Speaker
Description
The infall of the LMC into the Milky Way (MW) has caused significant disequilibrium throughout the MW. In particular, it has moved the MW's centre of mass and deformed its dark matter halo. There are only a handful of tailored MW—LMC simulations that can capture all aspects of this dynamical disequilibrium.
I will show how we can utilise much simpler rigid MW—LMC models to still constrain many properties of interest e.g., the masses of the MW and LMC.
I will use a ‘Simulation-Based Inference’ (SBI) approach to infer model parameters of the MW—LMC system. SBI is a powerful tool as it does not require likelihood functions to be defined.
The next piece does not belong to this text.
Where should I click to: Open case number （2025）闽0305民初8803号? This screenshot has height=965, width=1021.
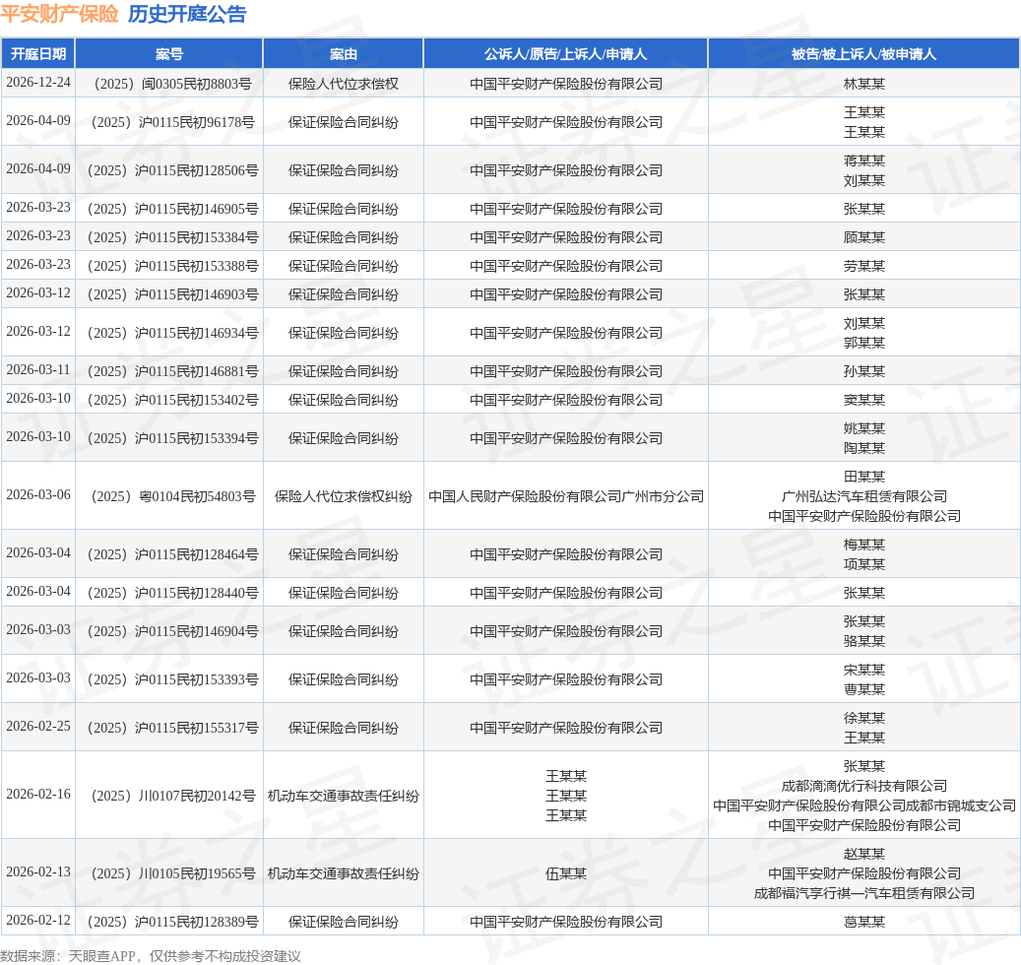(169, 84)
Instead, one can run many forward simulations to mimic observed quantities, and use data from surveys e.g., Gaia, DESI to extract the properties of the MW and LMC which are allowed given these observations.
I will show that using an SBI pipeline trained on a set of millions of rigid MW—LMC simulations is able to: i) accurately reproduce true parameters from MW—LMC that also include deformations despite that not being in our model and ii) place constraints on the MW mass, LMC mass, reflex velocity apex, and much more using stellar halo kinematic data from MW surveys.
This first application of SBI to the MW—LMC system shows a promising avenue to infer properties of both the MW and LMC without the need to run computationally intensive simulations.